-- Material to process follows --

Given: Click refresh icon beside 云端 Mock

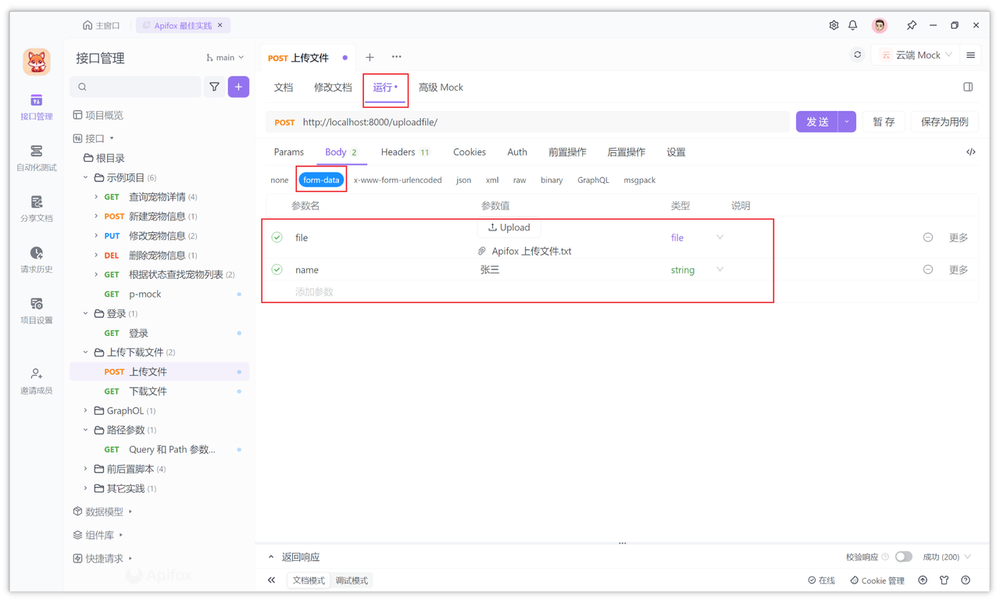Looking at the screenshot, I should coord(857,55).
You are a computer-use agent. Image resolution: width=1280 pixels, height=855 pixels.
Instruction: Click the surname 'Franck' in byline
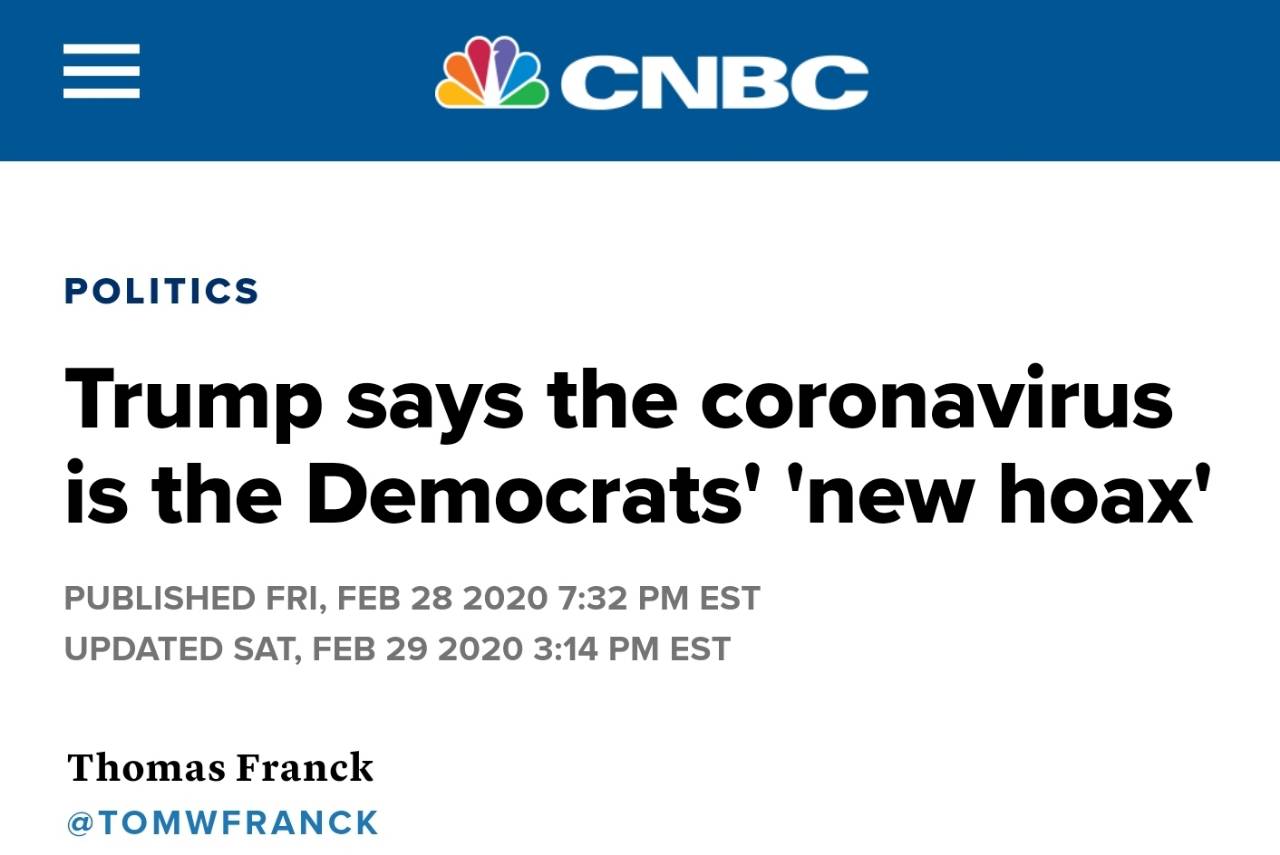point(305,767)
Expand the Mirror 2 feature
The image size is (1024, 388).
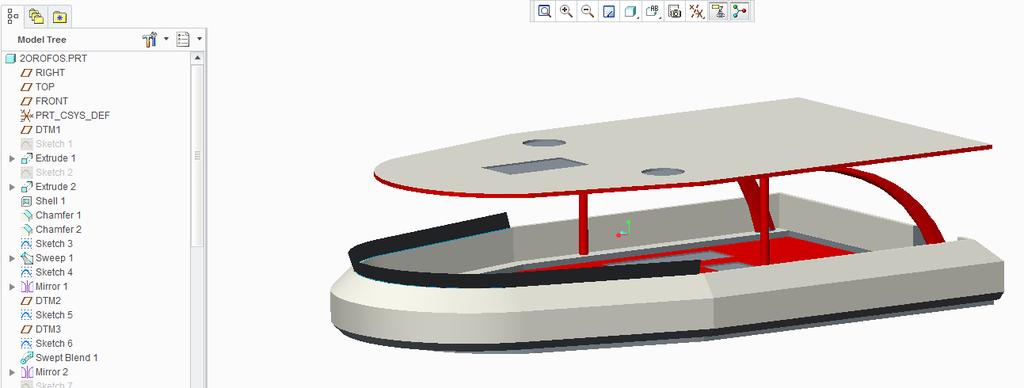point(12,372)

-- Material to process concluded --

### Prompt:
Only the lines from the one with "Instruction: Click the" through the final line of the entries above are to be repeated, exactly as written and without pictures.

### Response area:
Instruction: Click the surname 'Franck' in byline
point(305,767)
Expand the Mirror 2 feature
The image size is (1024, 388).
point(12,372)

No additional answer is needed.